I am planning on using this board (below) for sampling a few analog sensors and monitoring 4 dry contacts with a Tracker One:
Regarding the analog sensors, I can read them once or twice a second with a millis recipe on the loop() function. All good, the input signals I’m looking to measure don’t change rapidly.
Regarding the dry contacts, I’m worried about what can be done in the callback of a software timer.
Imagine I want to sample (or read the I2C register) 10 times per second.
If I go with the millis recipe, since the timing of it may not be accurate, I’m not sure how to go about debouncing the inputs (let’s say for 300msec).
If I go with the software timer, I’m not sure if I2C calls made from the timer callback have the potential to create trouble in my or the tracker firmware.
Have you done something similar in the past?
Do you have any thoughts?
Please reply below.
Thanks!
Gustavo.
EDIT: I suspect I need an I2C level shifter between the tracker and this board since this board might use 5V I2C levels. To be confirmed…
The Tracker itself does not use the primary I2C interface (Wire or Wire3) so it won’t conflict, but if you also access I2C devices from your main application loop you’ll need to lock the interface (Wire.lock() and Wire.unlock()) in both the main loop code and the software timer code.
10 times per second will probably be OK with I2C.
The best solution would be to use interrupt mode of the MCP23017 but it doesn’t look like that board exposes the pin. It requires a pin from the MCP23008/MCP23017 to go to a GPIO input on the MCU, which allows you to check for any interrupt-enabled pin change without having to continuously poll by I2C.
Sometimes you can get by without level-shifting I2C as long as the 5V I2C board you are using does not have on-board terminators, or you remove them. You instead add pull-ups to 3V3 off-board on SDA and SCL.

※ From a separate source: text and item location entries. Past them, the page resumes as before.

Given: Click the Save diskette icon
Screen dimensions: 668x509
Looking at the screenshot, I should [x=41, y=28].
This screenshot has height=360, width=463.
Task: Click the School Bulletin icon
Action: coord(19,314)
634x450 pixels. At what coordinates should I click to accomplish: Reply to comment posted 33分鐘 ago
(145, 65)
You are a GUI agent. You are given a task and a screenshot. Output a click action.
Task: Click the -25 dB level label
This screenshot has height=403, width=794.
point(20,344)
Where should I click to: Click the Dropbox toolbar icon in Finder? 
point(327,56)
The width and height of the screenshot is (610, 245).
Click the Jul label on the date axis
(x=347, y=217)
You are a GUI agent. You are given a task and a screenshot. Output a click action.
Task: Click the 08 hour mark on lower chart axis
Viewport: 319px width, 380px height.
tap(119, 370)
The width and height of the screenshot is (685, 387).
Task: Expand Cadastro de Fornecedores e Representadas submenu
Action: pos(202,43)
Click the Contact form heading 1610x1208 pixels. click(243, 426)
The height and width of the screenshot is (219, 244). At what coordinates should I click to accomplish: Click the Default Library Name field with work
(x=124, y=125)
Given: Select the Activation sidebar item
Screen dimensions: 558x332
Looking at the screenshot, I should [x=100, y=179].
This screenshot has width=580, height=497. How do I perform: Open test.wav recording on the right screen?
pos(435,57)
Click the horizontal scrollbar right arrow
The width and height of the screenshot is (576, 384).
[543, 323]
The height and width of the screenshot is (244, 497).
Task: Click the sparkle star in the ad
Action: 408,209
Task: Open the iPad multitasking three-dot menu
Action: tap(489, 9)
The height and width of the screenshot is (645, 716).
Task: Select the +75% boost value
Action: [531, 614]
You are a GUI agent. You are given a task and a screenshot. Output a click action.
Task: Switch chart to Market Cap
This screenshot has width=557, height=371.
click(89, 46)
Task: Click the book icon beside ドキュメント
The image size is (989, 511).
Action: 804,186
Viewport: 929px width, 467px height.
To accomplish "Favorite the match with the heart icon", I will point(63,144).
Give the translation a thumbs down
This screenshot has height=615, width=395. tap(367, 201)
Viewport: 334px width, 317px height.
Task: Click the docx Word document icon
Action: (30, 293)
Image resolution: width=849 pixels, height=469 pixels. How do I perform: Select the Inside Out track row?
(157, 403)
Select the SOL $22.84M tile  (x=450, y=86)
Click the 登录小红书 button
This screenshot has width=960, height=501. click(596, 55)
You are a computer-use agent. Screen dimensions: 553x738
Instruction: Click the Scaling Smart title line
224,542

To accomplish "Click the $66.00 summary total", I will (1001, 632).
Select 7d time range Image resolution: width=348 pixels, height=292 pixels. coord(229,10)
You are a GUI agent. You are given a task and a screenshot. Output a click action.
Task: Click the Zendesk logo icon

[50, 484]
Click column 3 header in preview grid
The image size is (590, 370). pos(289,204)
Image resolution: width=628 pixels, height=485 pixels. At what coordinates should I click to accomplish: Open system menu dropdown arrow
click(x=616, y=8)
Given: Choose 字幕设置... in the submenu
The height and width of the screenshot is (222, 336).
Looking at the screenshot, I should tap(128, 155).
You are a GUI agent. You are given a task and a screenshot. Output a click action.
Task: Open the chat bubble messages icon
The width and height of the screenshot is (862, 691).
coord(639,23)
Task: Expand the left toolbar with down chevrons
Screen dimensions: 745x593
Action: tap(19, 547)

This works because most 5V I2C devices will treat 3.3V as logic high. And because I2C never drives the bus high - it only pulls it low with an open-collector driver, the SDA and SCL pins won’t exceed 3.3V.
If you do need level-shifting, primarily because you have a long I2C bus that really needs to run at 5V, you can use something like a PCA9306, or there’s a really clever technique that uses N-channel MOSFET transistors, one each on SDA and SCL. Adafruit likes to use this technique on their boards that have I2C level shifting.
It appears that you can use the interrupt on change mode on the MCP23008/MCP20017 without the hardware interrupt pin. Instead of polling the actual GPIO values hoping to catch when the GPIO changes, you poll the INTF register to see if an interrupt has occurred. This has the advantage of being able to catch a small pulse without having to poll very frequently.